The Hypoxanthine Phosphoribosyltransferase Gene: A Model for the Study of Mutation in Mammalian Cells

Publisher Summary In mammalian cells, the principal genetic locris that has proved to be amenable to mutation studies is the one coding for hypoxanthine phosphoribosyltransferase (HPRT). This chapter provides a review of results obtained from the various approaches that have been applied to the study of mutation at the hypoxanthine phosphoribosyltransferase (HPRT) locus and summarizes recent advances made in the molecular cloning of HPRT genes. The availability of cloned probes leads to detailed molecular study of both experimentally induced and naturally occurring mutations at the HPRT locus.

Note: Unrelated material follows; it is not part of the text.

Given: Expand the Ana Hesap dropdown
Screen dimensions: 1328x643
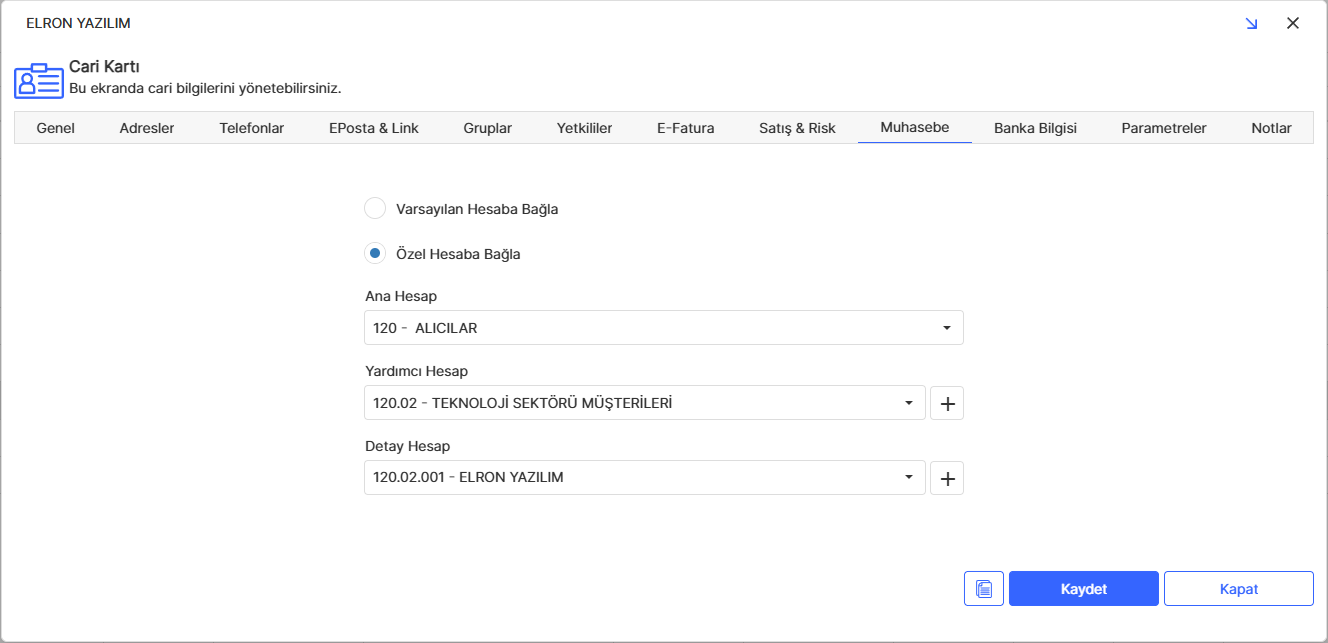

Although the gene is very large, a number of changes that involve substantial deletions or rearrangements have already been identified; even smaller changes have been examined either by protein-sequencing techniques or selective restriction-enzyme cleavage studies. Further development of methods for using specific primers to examine mRNA sequences directly or the application of recombination “rescue” approaches to isolate defined regions for detailed analysis may increase the feasibility of a routine examination of minor changes in nucleotide sequences. The fact that small expressing-vectors constructed from HPRT cDNA sequences can be used in gene-transfer experiments allows the potential for site-directed mutagenesis in vitro, followed by an examination of the in vivo effects and may well provide a good system for future studies on gene correction.